DATA -
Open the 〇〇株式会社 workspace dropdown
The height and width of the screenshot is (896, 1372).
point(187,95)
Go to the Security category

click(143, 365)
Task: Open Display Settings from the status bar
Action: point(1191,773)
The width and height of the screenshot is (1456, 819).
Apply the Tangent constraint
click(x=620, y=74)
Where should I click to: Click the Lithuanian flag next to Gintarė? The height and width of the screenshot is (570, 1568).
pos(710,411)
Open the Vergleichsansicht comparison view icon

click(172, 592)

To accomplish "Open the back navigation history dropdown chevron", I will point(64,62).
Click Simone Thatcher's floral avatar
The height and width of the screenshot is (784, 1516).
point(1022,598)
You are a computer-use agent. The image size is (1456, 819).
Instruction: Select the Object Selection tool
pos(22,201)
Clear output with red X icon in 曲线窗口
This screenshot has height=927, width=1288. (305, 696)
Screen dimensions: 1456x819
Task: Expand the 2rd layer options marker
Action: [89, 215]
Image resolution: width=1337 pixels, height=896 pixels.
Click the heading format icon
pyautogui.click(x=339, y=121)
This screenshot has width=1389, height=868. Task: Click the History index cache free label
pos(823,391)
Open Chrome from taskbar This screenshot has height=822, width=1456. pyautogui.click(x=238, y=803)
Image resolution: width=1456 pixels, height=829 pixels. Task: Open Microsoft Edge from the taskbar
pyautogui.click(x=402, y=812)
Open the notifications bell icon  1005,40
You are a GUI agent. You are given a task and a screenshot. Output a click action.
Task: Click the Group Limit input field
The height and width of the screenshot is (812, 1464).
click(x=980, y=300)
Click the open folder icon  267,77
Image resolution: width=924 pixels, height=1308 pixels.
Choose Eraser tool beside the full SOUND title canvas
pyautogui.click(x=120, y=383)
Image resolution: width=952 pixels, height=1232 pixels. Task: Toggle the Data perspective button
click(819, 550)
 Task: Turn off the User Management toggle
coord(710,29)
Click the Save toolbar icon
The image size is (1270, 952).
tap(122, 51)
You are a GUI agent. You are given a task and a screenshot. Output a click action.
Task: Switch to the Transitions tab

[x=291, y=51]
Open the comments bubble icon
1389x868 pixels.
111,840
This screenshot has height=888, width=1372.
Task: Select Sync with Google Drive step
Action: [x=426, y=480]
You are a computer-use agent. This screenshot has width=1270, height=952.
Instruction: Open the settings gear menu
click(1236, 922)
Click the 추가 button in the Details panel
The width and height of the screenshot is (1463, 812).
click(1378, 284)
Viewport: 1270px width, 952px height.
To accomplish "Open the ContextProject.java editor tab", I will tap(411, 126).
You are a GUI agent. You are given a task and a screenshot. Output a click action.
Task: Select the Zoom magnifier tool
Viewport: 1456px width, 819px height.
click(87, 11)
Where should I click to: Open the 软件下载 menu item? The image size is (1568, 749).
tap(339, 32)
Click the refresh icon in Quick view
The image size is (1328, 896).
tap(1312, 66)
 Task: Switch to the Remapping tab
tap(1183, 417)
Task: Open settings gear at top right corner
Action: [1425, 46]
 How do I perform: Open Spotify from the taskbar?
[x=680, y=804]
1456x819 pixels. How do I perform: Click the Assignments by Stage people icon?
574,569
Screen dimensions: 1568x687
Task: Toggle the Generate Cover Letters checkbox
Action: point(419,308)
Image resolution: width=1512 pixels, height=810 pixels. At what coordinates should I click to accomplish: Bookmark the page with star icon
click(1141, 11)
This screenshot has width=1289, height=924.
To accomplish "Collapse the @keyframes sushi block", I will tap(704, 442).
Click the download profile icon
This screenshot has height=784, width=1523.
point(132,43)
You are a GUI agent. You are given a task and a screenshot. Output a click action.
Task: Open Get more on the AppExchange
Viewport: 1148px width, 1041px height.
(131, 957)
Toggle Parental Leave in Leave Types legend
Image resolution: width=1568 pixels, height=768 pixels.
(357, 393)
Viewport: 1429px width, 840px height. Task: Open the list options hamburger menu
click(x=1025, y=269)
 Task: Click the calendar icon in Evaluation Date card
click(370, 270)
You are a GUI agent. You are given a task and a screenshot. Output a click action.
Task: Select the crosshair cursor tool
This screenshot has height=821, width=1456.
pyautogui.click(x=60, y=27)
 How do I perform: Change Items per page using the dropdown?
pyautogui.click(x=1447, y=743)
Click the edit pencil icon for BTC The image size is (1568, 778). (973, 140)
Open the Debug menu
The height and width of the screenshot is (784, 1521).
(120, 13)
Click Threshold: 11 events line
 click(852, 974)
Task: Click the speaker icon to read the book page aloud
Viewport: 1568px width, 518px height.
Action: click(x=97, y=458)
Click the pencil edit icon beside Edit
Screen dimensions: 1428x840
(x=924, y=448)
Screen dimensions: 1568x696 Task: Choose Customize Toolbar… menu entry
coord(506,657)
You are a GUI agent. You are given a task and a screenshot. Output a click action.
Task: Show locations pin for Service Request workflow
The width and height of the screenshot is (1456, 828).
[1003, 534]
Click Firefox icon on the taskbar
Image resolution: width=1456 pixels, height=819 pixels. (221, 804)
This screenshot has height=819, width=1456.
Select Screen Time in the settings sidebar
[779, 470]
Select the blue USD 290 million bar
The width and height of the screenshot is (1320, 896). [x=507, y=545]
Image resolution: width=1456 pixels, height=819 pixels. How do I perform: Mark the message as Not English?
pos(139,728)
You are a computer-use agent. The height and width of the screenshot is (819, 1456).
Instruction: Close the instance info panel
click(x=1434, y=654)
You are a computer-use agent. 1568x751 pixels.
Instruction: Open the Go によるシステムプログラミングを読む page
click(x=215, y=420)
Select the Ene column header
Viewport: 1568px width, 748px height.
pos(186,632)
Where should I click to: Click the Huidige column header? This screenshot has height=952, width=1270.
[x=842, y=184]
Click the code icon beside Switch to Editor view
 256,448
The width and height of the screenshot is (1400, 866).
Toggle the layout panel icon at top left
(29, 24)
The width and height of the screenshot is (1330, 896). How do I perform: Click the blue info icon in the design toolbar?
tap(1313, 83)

WORK INSTRUCTION -
Transcribe the listing from start to finish, exactly as given.

OUTPUT BELOW -
Open the 〇〇株式会社 workspace dropdown
The height and width of the screenshot is (896, 1372).
point(187,95)
Go to the Security category

click(143, 365)
Task: Open Display Settings from the status bar
Action: point(1191,773)
The width and height of the screenshot is (1456, 819).
Apply the Tangent constraint
click(x=620, y=74)
Where should I click to: Click the Lithuanian flag next to Gintarė? The height and width of the screenshot is (570, 1568).
pos(710,411)
Open the Vergleichsansicht comparison view icon

click(172, 592)

To accomplish "Open the back navigation history dropdown chevron", I will point(64,62).
Click Simone Thatcher's floral avatar
The height and width of the screenshot is (784, 1516).
point(1022,598)
You are a computer-use agent. The image size is (1456, 819).
Instruction: Select the Object Selection tool
pos(22,201)
Clear output with red X icon in 曲线窗口
This screenshot has height=927, width=1288. (305, 696)
Screen dimensions: 1456x819
Task: Expand the 2rd layer options marker
Action: [89, 215]
Image resolution: width=1337 pixels, height=896 pixels.
Click the heading format icon
pyautogui.click(x=339, y=121)
This screenshot has width=1389, height=868. Task: Click the History index cache free label
pos(823,391)
Open Chrome from taskbar This screenshot has height=822, width=1456. pyautogui.click(x=238, y=803)
Image resolution: width=1456 pixels, height=829 pixels. Task: Open Microsoft Edge from the taskbar
pyautogui.click(x=402, y=812)
Open the notifications bell icon  1005,40
You are a GUI agent. You are given a task and a screenshot. Output a click action.
Task: Click the Group Limit input field
The height and width of the screenshot is (812, 1464).
click(x=980, y=300)
Click the open folder icon  267,77
Image resolution: width=924 pixels, height=1308 pixels.
Choose Eraser tool beside the full SOUND title canvas
pyautogui.click(x=120, y=383)
Image resolution: width=952 pixels, height=1232 pixels. Task: Toggle the Data perspective button
click(819, 550)
 Task: Turn off the User Management toggle
coord(710,29)
Click the Save toolbar icon
The image size is (1270, 952).
tap(122, 51)
You are a GUI agent. You are given a task and a screenshot. Output a click action.
Task: Switch to the Transitions tab

[x=291, y=51]
Open the comments bubble icon
1389x868 pixels.
111,840
This screenshot has height=888, width=1372.
Task: Select Sync with Google Drive step
Action: [x=426, y=480]
You are a computer-use agent. This screenshot has width=1270, height=952.
Instruction: Open the settings gear menu
click(1236, 922)
Click the 추가 button in the Details panel
The width and height of the screenshot is (1463, 812).
click(1378, 284)
Viewport: 1270px width, 952px height.
To accomplish "Open the ContextProject.java editor tab", I will tap(411, 126).
You are a GUI agent. You are given a task and a screenshot. Output a click action.
Task: Select the Zoom magnifier tool
Viewport: 1456px width, 819px height.
click(87, 11)
Where should I click to: Open the 软件下载 menu item? The image size is (1568, 749).
tap(339, 32)
Click the refresh icon in Quick view
The image size is (1328, 896).
tap(1312, 66)
 Task: Switch to the Remapping tab
tap(1183, 417)
Task: Open settings gear at top right corner
Action: [1425, 46]
 How do I perform: Open Spotify from the taskbar?
[x=680, y=804]
1456x819 pixels. How do I perform: Click the Assignments by Stage people icon?
574,569
Screen dimensions: 1568x687
Task: Toggle the Generate Cover Letters checkbox
Action: point(419,308)
Image resolution: width=1512 pixels, height=810 pixels. At what coordinates should I click to accomplish: Bookmark the page with star icon
click(1141, 11)
This screenshot has width=1289, height=924.
To accomplish "Collapse the @keyframes sushi block", I will tap(704, 442).
Click the download profile icon
This screenshot has height=784, width=1523.
point(132,43)
You are a GUI agent. You are given a task and a screenshot. Output a click action.
Task: Open Get more on the AppExchange
Viewport: 1148px width, 1041px height.
(131, 957)
Toggle Parental Leave in Leave Types legend
Image resolution: width=1568 pixels, height=768 pixels.
(357, 393)
Viewport: 1429px width, 840px height. Task: Open the list options hamburger menu
click(x=1025, y=269)
 Task: Click the calendar icon in Evaluation Date card
click(370, 270)
You are a GUI agent. You are given a task and a screenshot. Output a click action.
Task: Select the crosshair cursor tool
This screenshot has height=821, width=1456.
pyautogui.click(x=60, y=27)
 How do I perform: Change Items per page using the dropdown?
pyautogui.click(x=1447, y=743)
Click the edit pencil icon for BTC The image size is (1568, 778). (973, 140)
Open the Debug menu
The height and width of the screenshot is (784, 1521).
(120, 13)
Click Threshold: 11 events line
 click(852, 974)
Task: Click the speaker icon to read the book page aloud
Viewport: 1568px width, 518px height.
Action: click(x=97, y=458)
Click the pencil edit icon beside Edit
Screen dimensions: 1428x840
(x=924, y=448)
Screen dimensions: 1568x696 Task: Choose Customize Toolbar… menu entry
coord(506,657)
You are a GUI agent. You are given a task and a screenshot. Output a click action.
Task: Show locations pin for Service Request workflow
The width and height of the screenshot is (1456, 828).
[1003, 534]
Click Firefox icon on the taskbar
Image resolution: width=1456 pixels, height=819 pixels. (221, 804)
This screenshot has height=819, width=1456.
Select Screen Time in the settings sidebar
[779, 470]
Select the blue USD 290 million bar
The width and height of the screenshot is (1320, 896). [x=507, y=545]
Image resolution: width=1456 pixels, height=819 pixels. How do I perform: Mark the message as Not English?
pos(139,728)
You are a computer-use agent. The height and width of the screenshot is (819, 1456).
Instruction: Close the instance info panel
click(x=1434, y=654)
You are a computer-use agent. 1568x751 pixels.
Instruction: Open the Go によるシステムプログラミングを読む page
click(x=215, y=420)
Select the Ene column header
Viewport: 1568px width, 748px height.
pos(186,632)
Where should I click to: Click the Huidige column header? This screenshot has height=952, width=1270.
[x=842, y=184]
Click the code icon beside Switch to Editor view
 256,448
The width and height of the screenshot is (1400, 866).
Toggle the layout panel icon at top left
(29, 24)
The width and height of the screenshot is (1330, 896). How do I perform: Click the blue info icon in the design toolbar?
tap(1313, 83)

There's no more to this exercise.